В конце двадцатых годов вышел в свет сборник О. Мандельштама (он состоял из двух книг — «Камень» и «Tristia»).
— Памятник захудалого рода, — с сожалением сказал один из моих друзей.[41] — Интересно, но не захватывает. Теперь нельзя так писать.
— Нельзя, — подтвердил я. — Мир, отдающий нафталином. Вполне согласен: такие стихи больше никого не волнуют.
Впоследствии этот мой друг стал не только знатоком поэзии Мандельштама, но и добрым его приятелем. Он писал отличные стихи в том же «нафталинном» духе, и, попав в непечатаемые, пробавлялся переводами национальных поэтов. И вынужден был скрывать свою высокую поэтическую культуру, приобретенную не при помощи Государственного литературного института, а вопреки ему.
А для меня в годы лагерей и ссылок стали спасением строчки этих самых отсталых — и недосягаемых! — Мандельштама, Гумилева, Пастернака… Я твердил их про себя и для себя — почти каждую ночь. Мы, новое поколение, пытались вскарабкаться на высоты, которые для поколения предыдущего были простой почвой.
Двуликая политика правительства — подъема грамотности и понижения культуры — была противоречива сама по себе. Демьянизация литературы и превращение интеллигенции в сплошной Пролеткульт, в лихо пляшущее и орущее синеблузие, явно не удавались. Молодежь, набирающаяся образования, постепенно отворачивалась от предписанного и субсидируемого пути.

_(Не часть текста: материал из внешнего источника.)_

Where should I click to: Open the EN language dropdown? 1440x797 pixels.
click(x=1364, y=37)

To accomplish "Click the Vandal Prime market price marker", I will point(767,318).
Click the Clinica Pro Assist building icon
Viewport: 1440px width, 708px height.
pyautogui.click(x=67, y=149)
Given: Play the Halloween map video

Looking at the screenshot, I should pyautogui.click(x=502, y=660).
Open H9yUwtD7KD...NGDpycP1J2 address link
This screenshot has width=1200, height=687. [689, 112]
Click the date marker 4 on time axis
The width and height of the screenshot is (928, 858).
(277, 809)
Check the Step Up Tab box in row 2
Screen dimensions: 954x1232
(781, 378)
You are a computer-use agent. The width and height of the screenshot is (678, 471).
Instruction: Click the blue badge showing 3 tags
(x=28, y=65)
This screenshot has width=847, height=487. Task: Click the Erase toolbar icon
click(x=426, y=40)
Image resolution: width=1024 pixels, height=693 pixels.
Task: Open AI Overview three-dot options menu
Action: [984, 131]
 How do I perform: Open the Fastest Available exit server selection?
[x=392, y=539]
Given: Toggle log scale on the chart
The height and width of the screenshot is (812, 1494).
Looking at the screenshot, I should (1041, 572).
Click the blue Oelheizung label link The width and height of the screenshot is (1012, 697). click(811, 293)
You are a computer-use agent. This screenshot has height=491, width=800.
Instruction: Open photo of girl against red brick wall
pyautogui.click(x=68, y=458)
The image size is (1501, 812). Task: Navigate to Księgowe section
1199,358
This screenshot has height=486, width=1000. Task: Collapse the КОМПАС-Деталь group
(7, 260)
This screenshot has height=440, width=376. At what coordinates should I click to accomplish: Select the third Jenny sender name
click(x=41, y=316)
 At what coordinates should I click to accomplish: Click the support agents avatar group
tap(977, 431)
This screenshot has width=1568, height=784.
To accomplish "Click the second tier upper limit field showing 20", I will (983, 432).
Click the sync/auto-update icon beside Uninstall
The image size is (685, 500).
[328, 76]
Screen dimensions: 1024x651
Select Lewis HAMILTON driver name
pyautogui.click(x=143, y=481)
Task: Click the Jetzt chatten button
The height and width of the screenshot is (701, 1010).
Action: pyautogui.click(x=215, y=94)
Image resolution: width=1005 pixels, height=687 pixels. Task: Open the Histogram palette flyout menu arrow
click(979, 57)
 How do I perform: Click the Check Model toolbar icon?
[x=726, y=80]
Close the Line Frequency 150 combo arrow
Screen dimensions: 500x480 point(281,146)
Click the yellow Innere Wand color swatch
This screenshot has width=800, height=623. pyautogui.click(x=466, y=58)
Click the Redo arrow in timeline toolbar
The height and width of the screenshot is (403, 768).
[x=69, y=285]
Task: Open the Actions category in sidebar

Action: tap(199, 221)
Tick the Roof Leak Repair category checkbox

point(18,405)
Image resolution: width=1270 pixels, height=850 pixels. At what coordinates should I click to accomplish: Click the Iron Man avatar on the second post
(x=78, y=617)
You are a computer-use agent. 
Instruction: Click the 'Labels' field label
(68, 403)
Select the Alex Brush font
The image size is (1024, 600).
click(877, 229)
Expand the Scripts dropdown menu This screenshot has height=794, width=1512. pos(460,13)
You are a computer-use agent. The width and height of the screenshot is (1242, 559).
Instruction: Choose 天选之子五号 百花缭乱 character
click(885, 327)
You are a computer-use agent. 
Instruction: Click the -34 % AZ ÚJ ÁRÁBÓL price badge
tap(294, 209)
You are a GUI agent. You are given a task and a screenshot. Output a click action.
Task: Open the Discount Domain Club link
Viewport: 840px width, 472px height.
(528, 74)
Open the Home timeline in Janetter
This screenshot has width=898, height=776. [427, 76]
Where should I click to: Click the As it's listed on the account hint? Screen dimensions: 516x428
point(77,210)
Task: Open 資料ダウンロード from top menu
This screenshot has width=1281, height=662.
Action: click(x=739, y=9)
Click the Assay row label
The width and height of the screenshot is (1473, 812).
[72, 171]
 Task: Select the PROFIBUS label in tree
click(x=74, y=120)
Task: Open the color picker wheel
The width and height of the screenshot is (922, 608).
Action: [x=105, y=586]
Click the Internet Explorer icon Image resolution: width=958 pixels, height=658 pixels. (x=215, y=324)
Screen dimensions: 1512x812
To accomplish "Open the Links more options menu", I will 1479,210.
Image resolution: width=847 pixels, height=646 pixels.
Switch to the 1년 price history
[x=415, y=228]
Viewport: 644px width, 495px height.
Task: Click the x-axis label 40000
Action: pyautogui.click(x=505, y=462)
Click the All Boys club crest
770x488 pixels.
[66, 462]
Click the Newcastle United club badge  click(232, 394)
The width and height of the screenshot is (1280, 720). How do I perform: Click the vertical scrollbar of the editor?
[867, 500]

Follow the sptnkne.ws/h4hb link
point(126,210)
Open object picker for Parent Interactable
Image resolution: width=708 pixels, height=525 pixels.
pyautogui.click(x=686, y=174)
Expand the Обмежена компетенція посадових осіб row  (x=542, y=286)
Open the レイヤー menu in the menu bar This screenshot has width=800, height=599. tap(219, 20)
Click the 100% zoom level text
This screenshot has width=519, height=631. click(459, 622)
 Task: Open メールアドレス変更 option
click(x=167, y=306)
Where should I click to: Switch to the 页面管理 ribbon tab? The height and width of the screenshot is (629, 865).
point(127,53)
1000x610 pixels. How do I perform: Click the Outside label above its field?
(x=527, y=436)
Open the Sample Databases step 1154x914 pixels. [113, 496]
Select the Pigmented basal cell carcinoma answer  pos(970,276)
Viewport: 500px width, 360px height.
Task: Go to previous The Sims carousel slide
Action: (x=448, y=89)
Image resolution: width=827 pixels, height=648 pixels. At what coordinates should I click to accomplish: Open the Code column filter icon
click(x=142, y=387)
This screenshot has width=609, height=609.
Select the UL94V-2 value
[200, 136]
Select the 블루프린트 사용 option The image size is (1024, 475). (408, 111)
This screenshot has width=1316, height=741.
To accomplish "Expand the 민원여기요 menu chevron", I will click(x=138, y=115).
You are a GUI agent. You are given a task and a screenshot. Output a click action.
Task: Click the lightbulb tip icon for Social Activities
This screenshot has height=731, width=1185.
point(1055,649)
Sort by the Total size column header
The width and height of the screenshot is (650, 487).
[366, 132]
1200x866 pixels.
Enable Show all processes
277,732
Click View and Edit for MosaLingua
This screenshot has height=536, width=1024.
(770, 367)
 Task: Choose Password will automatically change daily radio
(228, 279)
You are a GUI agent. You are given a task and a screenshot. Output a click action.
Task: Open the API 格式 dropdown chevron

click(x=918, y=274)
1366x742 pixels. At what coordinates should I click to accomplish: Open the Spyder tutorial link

Правительству пришлось слегка отступить. В двадцатые годы возникла так называемая «молодая поэзия» с ее корифеями — А. Безыменским, М. Жаровым и И. Уткиным. Ей немедленно предоставили страницы журналов, сцены клубов, комнаты литературных кружков. В тридцатые годы в стране не существовало более громких поэтических имен, чем эти три. Даже недавно умерший Есенин, даже Маяковский были плохо различимы в общенародном громе и звяке комсомольских поэтов. Их поэзия была, конечно, разновидностью художественной литературы. В отличие от пролеткультовцев и вредного Демьяна, совершенно исключавших интим из своих грозных стихов, молодогвардейцы допускали и любовь — как нечто неизбежное, но далеко не главное. Но, конечно, любовные перетурбации неизбежно сочетались с более передовыми задачами — трудом на благо родины, готовностью пожертвовать всем ради победы революционных идей.
До четырех — за иголкой.Шьет на армейцев белье.Радость моя — комсомолка,Сердце мое!
Доходило и до:
Будет день — синеволосым вечеромЯ рассыплю шелк твоих кудрей.Буду гладить голубые плечи,Как мальчишкой гладил голубей.
Дальше поэты-молодогвардейцы не шли, это был максимум. Никто не осмелился сделать женские плечи не столь синюшными, как откровенно голубые, и позволить себе страсти крепче мальчишеского увлечения голубями. Но спасибо и на этом — все-таки не один грохот медных труб, перекличка заводских гудков и свист взметенных шашек, а что-то личное.